> _Exercise objective_
Please output the listing exactly as it stands, but omit any images.

============================================================

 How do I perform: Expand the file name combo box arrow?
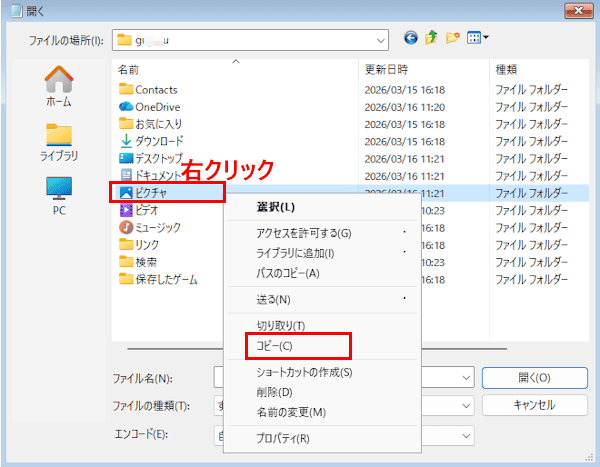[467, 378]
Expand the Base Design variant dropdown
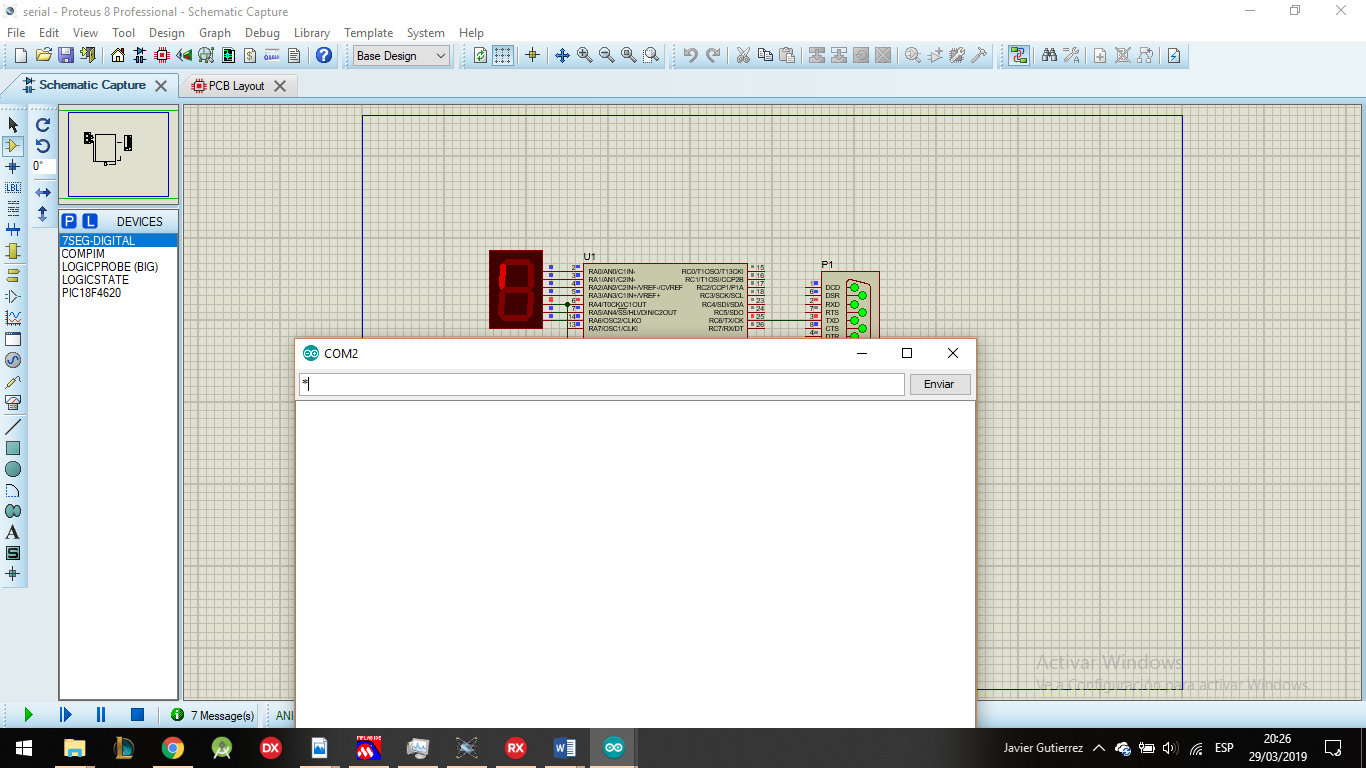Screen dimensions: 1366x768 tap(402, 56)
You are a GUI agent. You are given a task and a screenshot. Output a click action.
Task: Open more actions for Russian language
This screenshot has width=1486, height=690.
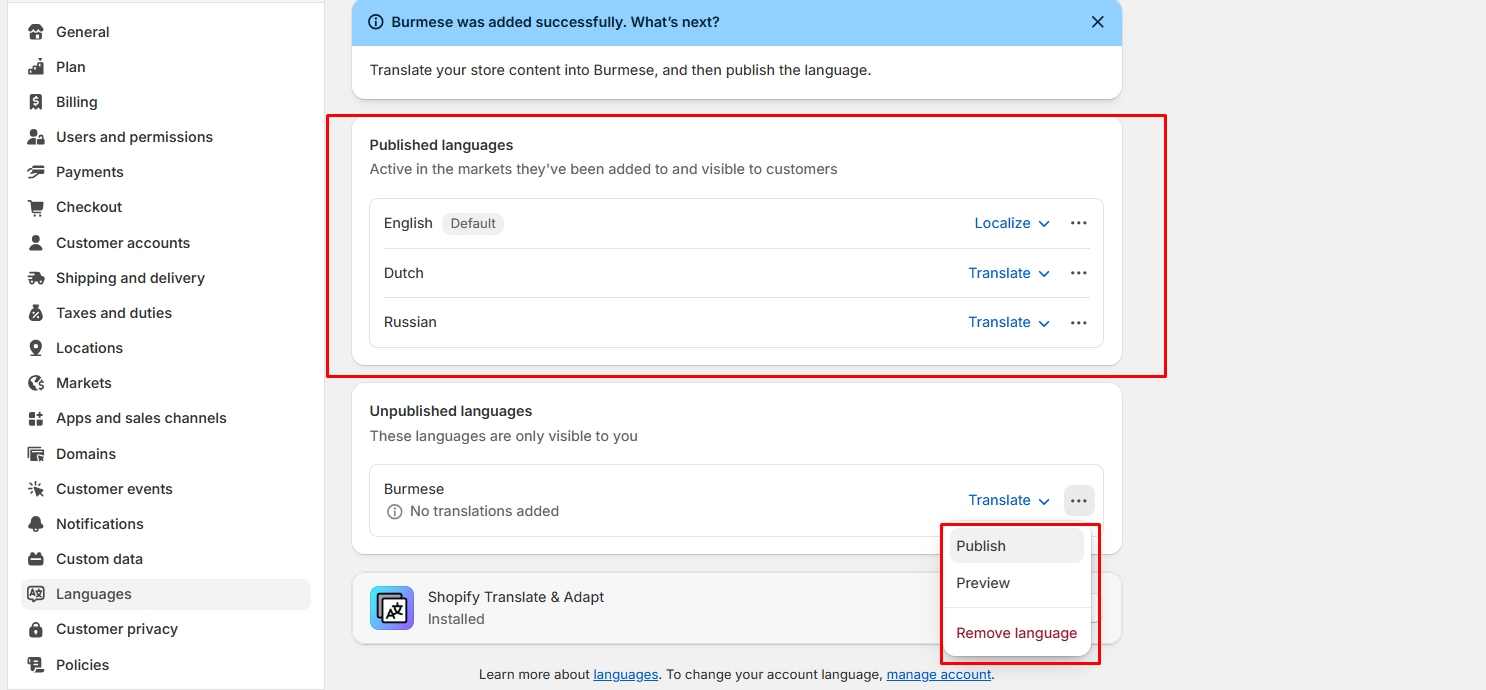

============================================================

> _Exercise answer_
 How do I perform: Expand the file name combo box arrow?
[467, 378]
Expand the Base Design variant dropdown
Screen dimensions: 1366x768 tap(402, 56)
You are a GUI agent. You are given a task and a screenshot. Output a click action.
Task: Open more actions for Russian language
This screenshot has width=1486, height=690.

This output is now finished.